Im Zentrum unserer Galaxie befindet sich ein superschweres Schwarzes Loch, bekannt als Sagittarius A*. Es hat eine Masse, die 4,3 Millionen Mal so groß ist wie die der Sonne, und befindet sich in einer winzigen Region von nur 44 Millionen Kilometern Durchmesser. Aber das Schwarze Loch ist nicht allein: Es ist von Sternen umgeben, die es mit hoher Geschwindigkeit umkreisen, und ihre Bewegung ist die Quelle des Gravitationseffekts. Es gibt auch seltsame Gaswolken um es herum, und Experten glauben, dass sie endlich entdeckt haben, woher sie kommen.
Bei neuen Beobachtungen mit dem Very Large Telescope (VLT) der Europäischen Südsternwarte haben Forscher eine dritte Gaswolke neben den bereits bekannten G1- und G2-Gaswolken entdeckt. (Die neue Wolke wurde G2t und nicht G3 genannt, weil dieser Name an anderer Stelle für ein anderes Objekt verwendet wurde.) Der Ursprung von G1 und G2 war lange umstritten, und es war nicht ganz klar, ob es sich um reine Gaswolken handelte oder ob sie auch einen Stern enthielten. Die neue Entdeckung hat jedoch einige Fragen für Experten beantwortet.

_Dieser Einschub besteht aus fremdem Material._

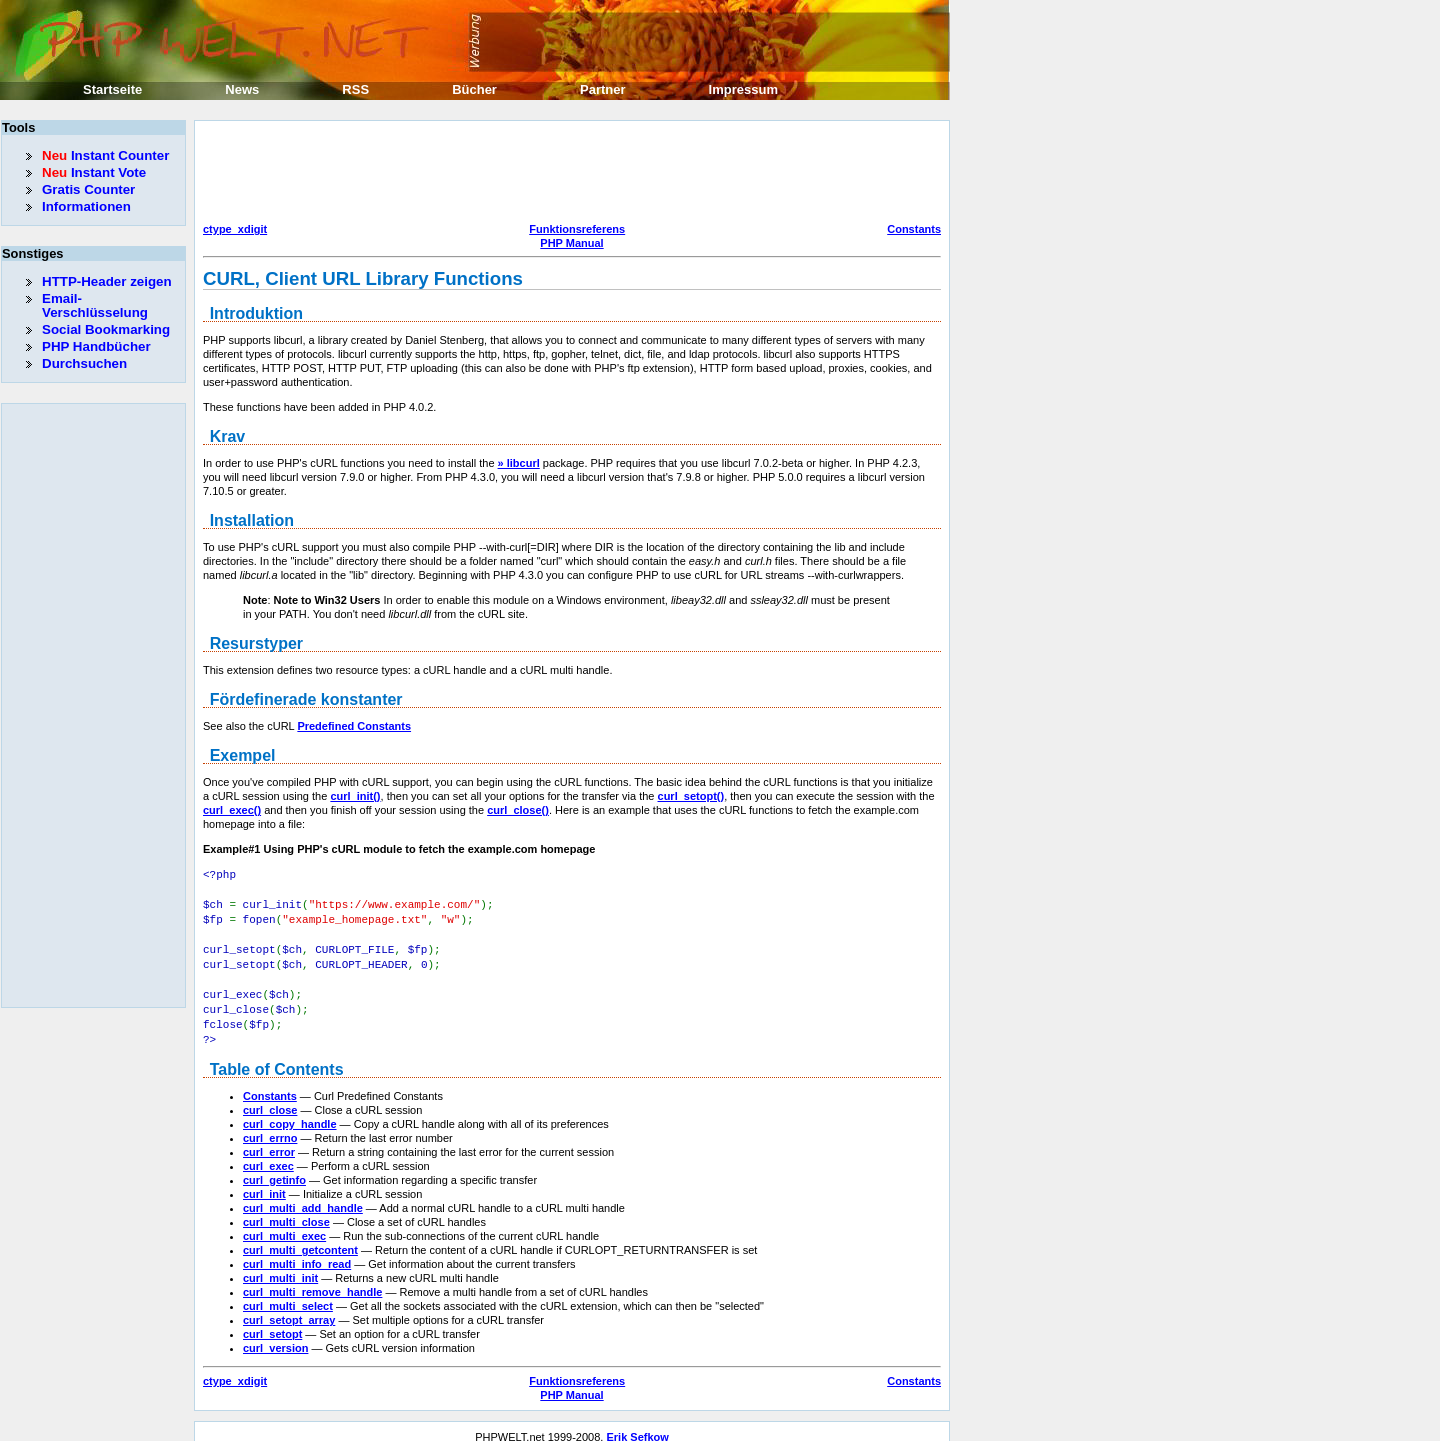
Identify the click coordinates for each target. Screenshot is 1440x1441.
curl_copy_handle (290, 1112)
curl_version (275, 1336)
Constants (914, 229)
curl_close (270, 1098)
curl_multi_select (288, 1294)
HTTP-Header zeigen (107, 281)
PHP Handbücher (96, 346)
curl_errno (270, 1126)
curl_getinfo (274, 1168)
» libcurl (519, 463)
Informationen (86, 206)
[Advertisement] (567, 174)
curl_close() (518, 810)
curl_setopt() (691, 796)
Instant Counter (105, 155)
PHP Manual (571, 243)
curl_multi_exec (284, 1224)
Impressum (743, 89)
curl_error (269, 1140)
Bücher (474, 89)
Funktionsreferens (577, 229)
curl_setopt (272, 1322)
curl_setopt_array (289, 1308)
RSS (355, 89)
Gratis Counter (88, 189)
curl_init (264, 1182)
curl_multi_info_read (297, 1252)
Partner (603, 89)
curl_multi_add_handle (303, 1196)
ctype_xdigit (235, 229)
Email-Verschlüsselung (95, 305)
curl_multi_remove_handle (312, 1280)
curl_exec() (232, 810)
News (242, 89)
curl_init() (355, 796)
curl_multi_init (280, 1266)
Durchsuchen (84, 363)
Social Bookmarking (106, 329)
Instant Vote (94, 172)
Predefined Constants (354, 726)
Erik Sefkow (637, 1425)
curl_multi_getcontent (300, 1238)
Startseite (112, 89)
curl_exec (268, 1154)
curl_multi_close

Die Wolken G1, G2 und G2t scheinen viel enger miteinander verwandt zu sein als bisher angenommen.
So könnte die G2t-Wolke ursprünglich der äußere Schweif der G2-Wolke gewesen sein, die bei ihrer Entdeckung im Jahr 2008 sichtbar war, jetzt aber völlig unabhängig geworden ist. Das Team ist bei der Verknüpfung der Gaswolken noch einen Schritt weiter gegangen und vermutet, dass G2 und G2t auch eng mit G1 verwandt sind, da sie sich beide auf der gleichen Umlaufbahn befinden.
Eine mögliche Erklärung für die Existenz von G2, die vor Jahren vorgeschlagen wurde, war, dass die Wolken jeweils einen großen, aufgeblähten Stern beherbergen. Die neue Studie zeigt, dass G1, G2 und G2t auf sehr ähnlichen Bahnen kreisen, obwohl sie leicht gegeneinander verdreht sind. Und es erscheint höchst verdächtig, dass in einer so extremen Umgebung die Bahnen von drei Objekten so ähnlich sein könnten, wenn sie nicht denselben Ursprung haben.
Der in der neuen Studie vorgestellten Erklärung zufolge sind diese Gaswolken das Ergebnis des Sternwinds des riesigen Doppelsternsystems mit der Katalogbezeichnung IRS 16SW. Diese Sterne verlieren kontinuierlich ihre äußeren Schichten, und das daraus stammende Gas sammelt sich in Klumpen um Sagittarius A* herum. Die Sterne stoßen das Material in leicht unterschiedlichen Richtungen ab, was zu kleinen Abweichungen in den Bahnen der Wolken führt, die jedoch im Wesentlichen sehr ähnlich bleiben.